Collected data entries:
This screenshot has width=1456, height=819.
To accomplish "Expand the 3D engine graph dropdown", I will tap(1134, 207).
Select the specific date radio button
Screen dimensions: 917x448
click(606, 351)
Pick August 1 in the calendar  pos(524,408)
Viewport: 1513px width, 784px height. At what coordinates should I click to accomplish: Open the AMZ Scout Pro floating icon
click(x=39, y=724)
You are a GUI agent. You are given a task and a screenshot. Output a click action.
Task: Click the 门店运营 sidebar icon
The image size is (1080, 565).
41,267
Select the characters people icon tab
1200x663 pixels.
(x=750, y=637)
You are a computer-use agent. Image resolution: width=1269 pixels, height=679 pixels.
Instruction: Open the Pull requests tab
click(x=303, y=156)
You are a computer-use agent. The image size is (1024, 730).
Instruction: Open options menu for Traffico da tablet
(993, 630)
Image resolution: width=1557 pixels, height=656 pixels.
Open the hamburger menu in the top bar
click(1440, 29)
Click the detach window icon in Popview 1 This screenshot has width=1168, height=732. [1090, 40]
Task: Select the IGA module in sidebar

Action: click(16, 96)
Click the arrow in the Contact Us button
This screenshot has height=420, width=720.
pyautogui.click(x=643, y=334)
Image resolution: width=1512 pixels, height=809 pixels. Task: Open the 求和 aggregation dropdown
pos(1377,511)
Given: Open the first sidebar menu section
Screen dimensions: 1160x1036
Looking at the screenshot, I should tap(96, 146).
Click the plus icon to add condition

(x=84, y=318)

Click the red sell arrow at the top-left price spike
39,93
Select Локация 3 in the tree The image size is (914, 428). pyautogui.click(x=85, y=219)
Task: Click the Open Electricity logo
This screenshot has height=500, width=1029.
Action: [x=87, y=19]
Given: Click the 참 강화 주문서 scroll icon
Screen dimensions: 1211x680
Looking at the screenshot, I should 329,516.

• WHAT THE TASK ASKS: Give back the entries above exactly as they are, from their first line through the line that contains "You are a computer-use agent. Image", both included, with nothing else.

• ANSWER SECTION:
This screenshot has width=1456, height=819.
To accomplish "Expand the 3D engine graph dropdown", I will tap(1134, 207).
Select the specific date radio button
Screen dimensions: 917x448
click(606, 351)
Pick August 1 in the calendar  pos(524,408)
Viewport: 1513px width, 784px height. At what coordinates should I click to accomplish: Open the AMZ Scout Pro floating icon
click(x=39, y=724)
You are a GUI agent. You are given a task and a screenshot. Output a click action.
Task: Click the 门店运营 sidebar icon
The image size is (1080, 565).
41,267
Select the characters people icon tab
1200x663 pixels.
(x=750, y=637)
You are a computer-use agent. Image resolution: width=1269 pixels, height=679 pixels.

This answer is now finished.